(Task data begins)
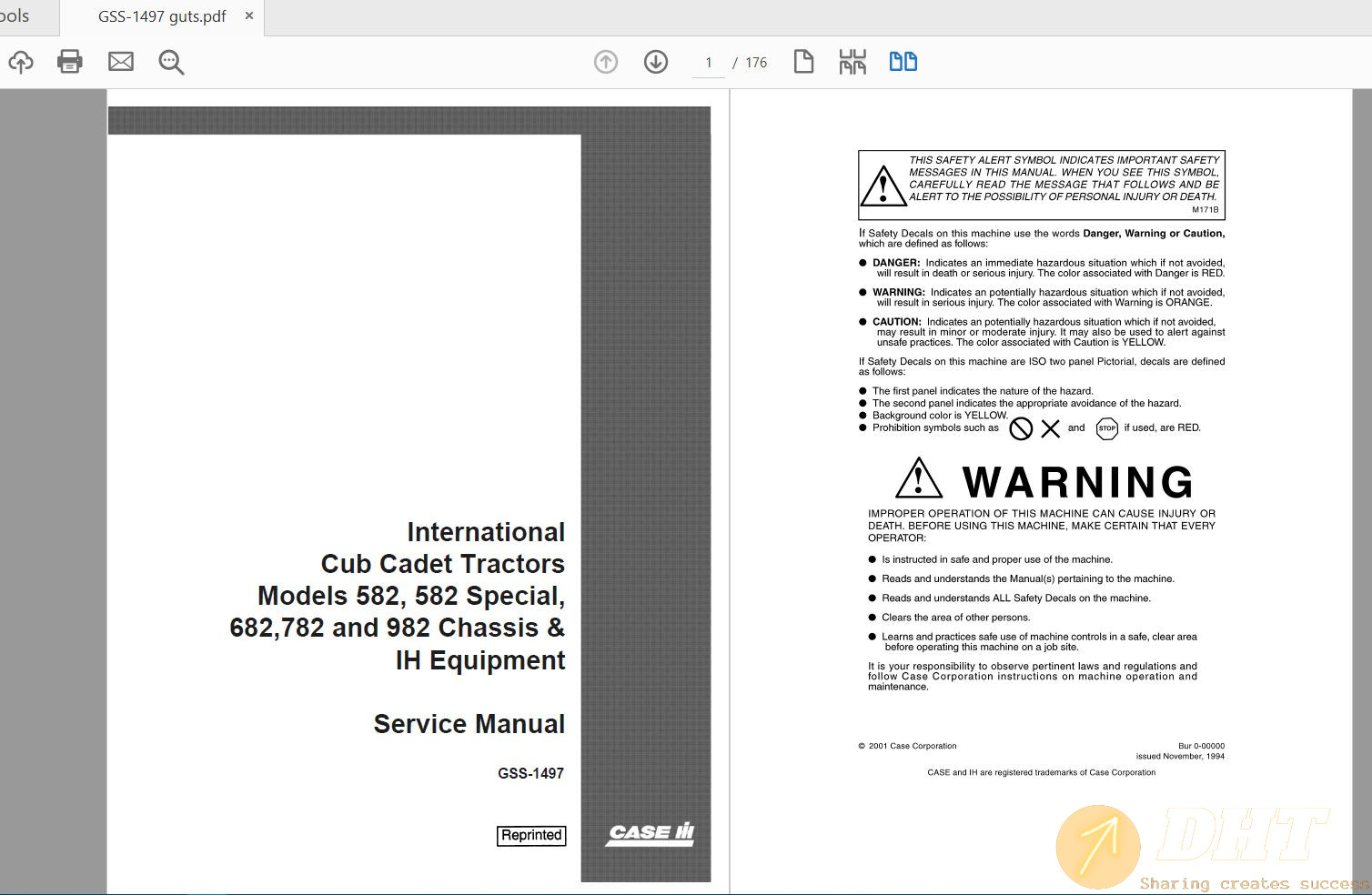Enable scrolling page display mode icon
The height and width of the screenshot is (895, 1372).
click(x=852, y=62)
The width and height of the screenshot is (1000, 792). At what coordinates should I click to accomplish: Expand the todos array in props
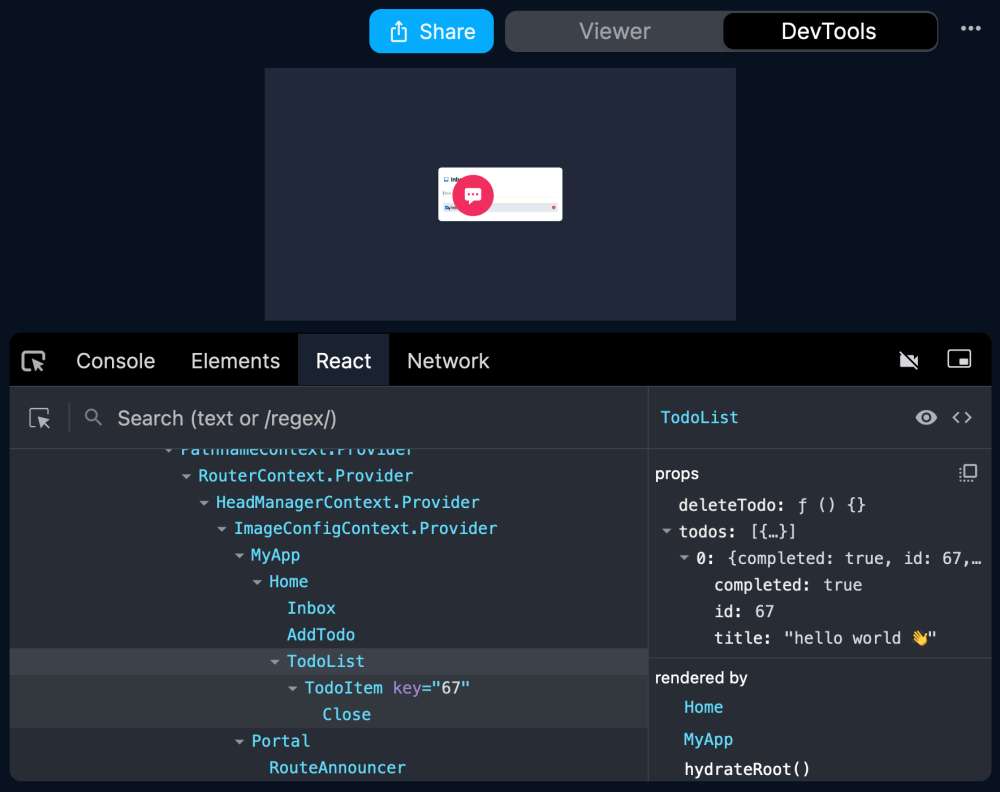click(665, 531)
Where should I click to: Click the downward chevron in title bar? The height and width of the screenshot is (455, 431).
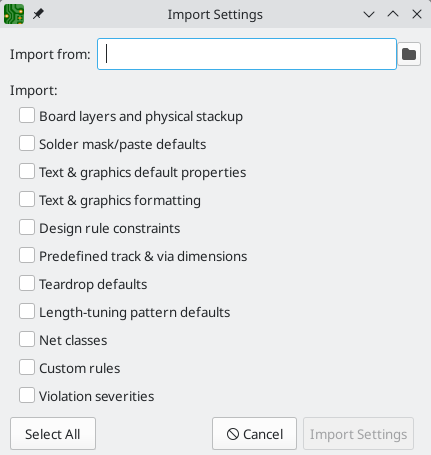click(369, 14)
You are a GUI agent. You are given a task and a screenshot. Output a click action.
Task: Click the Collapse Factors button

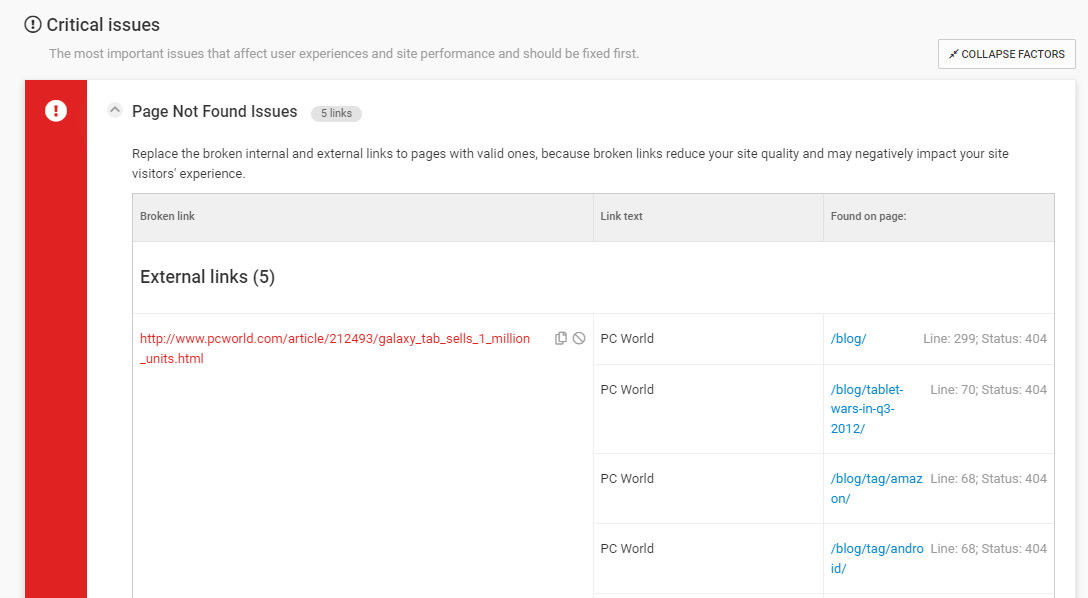pos(1007,54)
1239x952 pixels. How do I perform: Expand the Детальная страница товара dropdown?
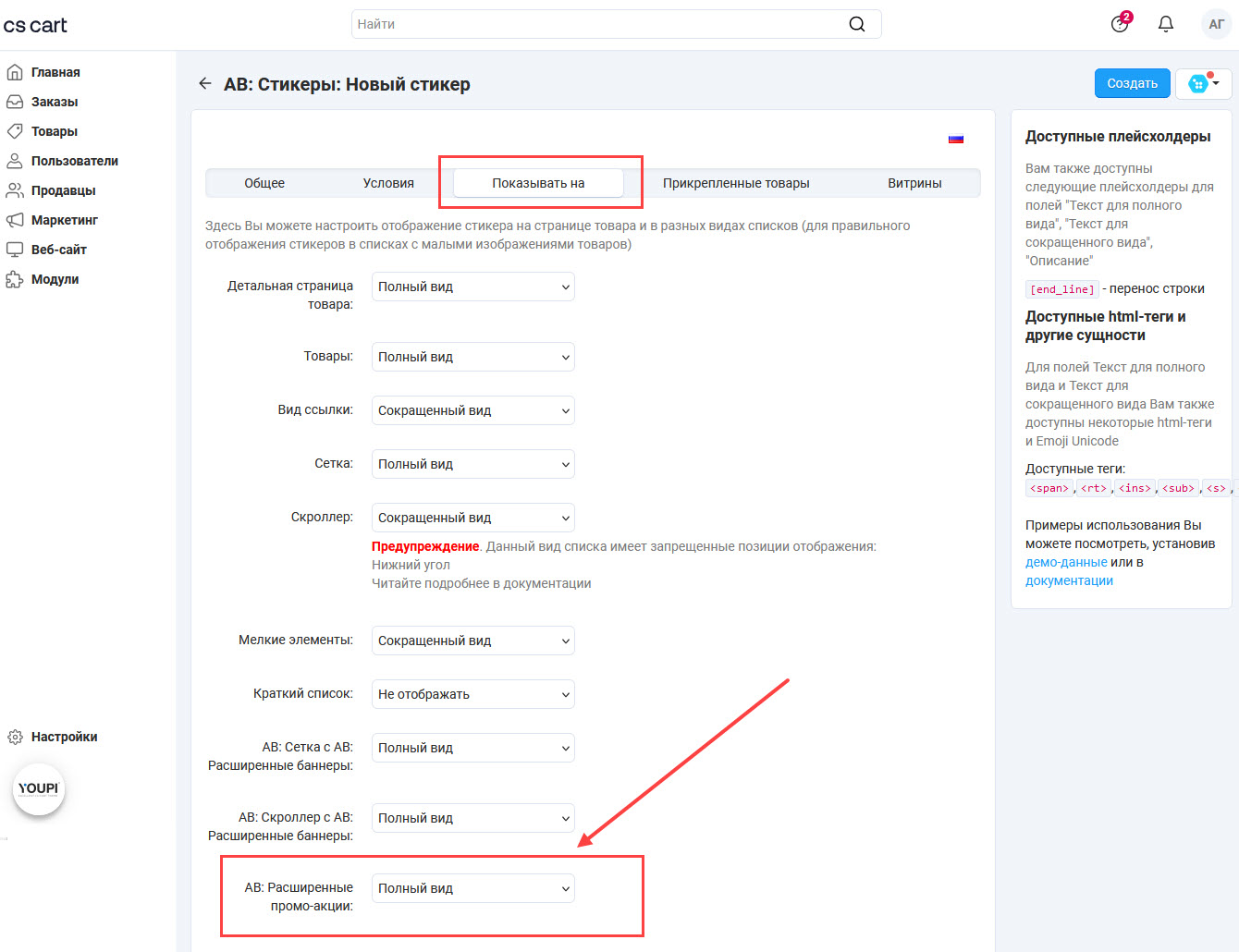pos(472,287)
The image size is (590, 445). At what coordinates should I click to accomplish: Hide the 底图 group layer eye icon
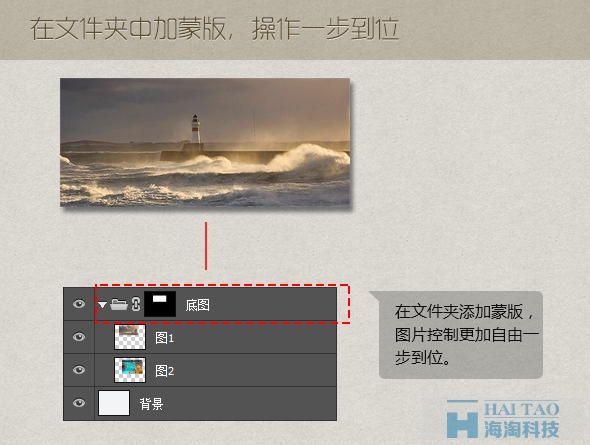pyautogui.click(x=79, y=304)
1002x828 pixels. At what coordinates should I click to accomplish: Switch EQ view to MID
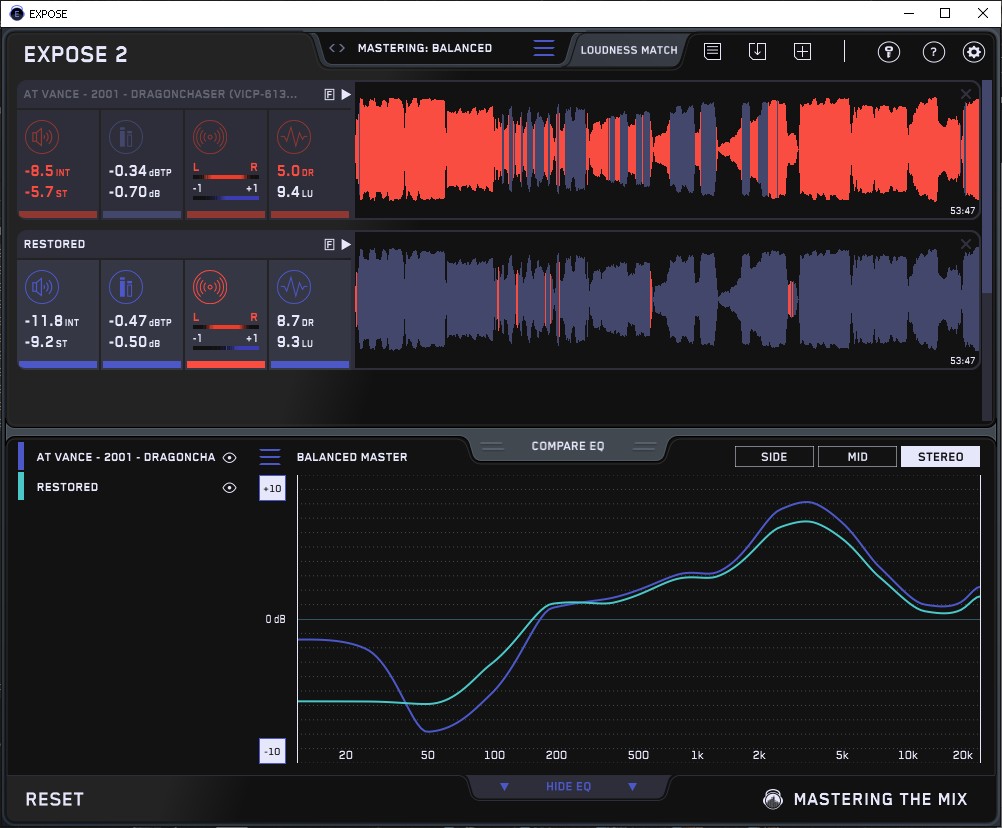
(Task data ends)
Problem requirements:
After locating the line with "1239x952 pixels. How", transcribe it and the rest of the data above exactly as written, without any picture.

Response:
1239x952 pixels. How do I perform: Expand the Детальная страница товара dropdown?
pos(472,287)
The image size is (590, 445). At what coordinates should I click to accomplish: Hide the 底图 group layer eye icon
pyautogui.click(x=79, y=304)
1002x828 pixels. At what coordinates should I click to accomplish: Switch EQ view to MID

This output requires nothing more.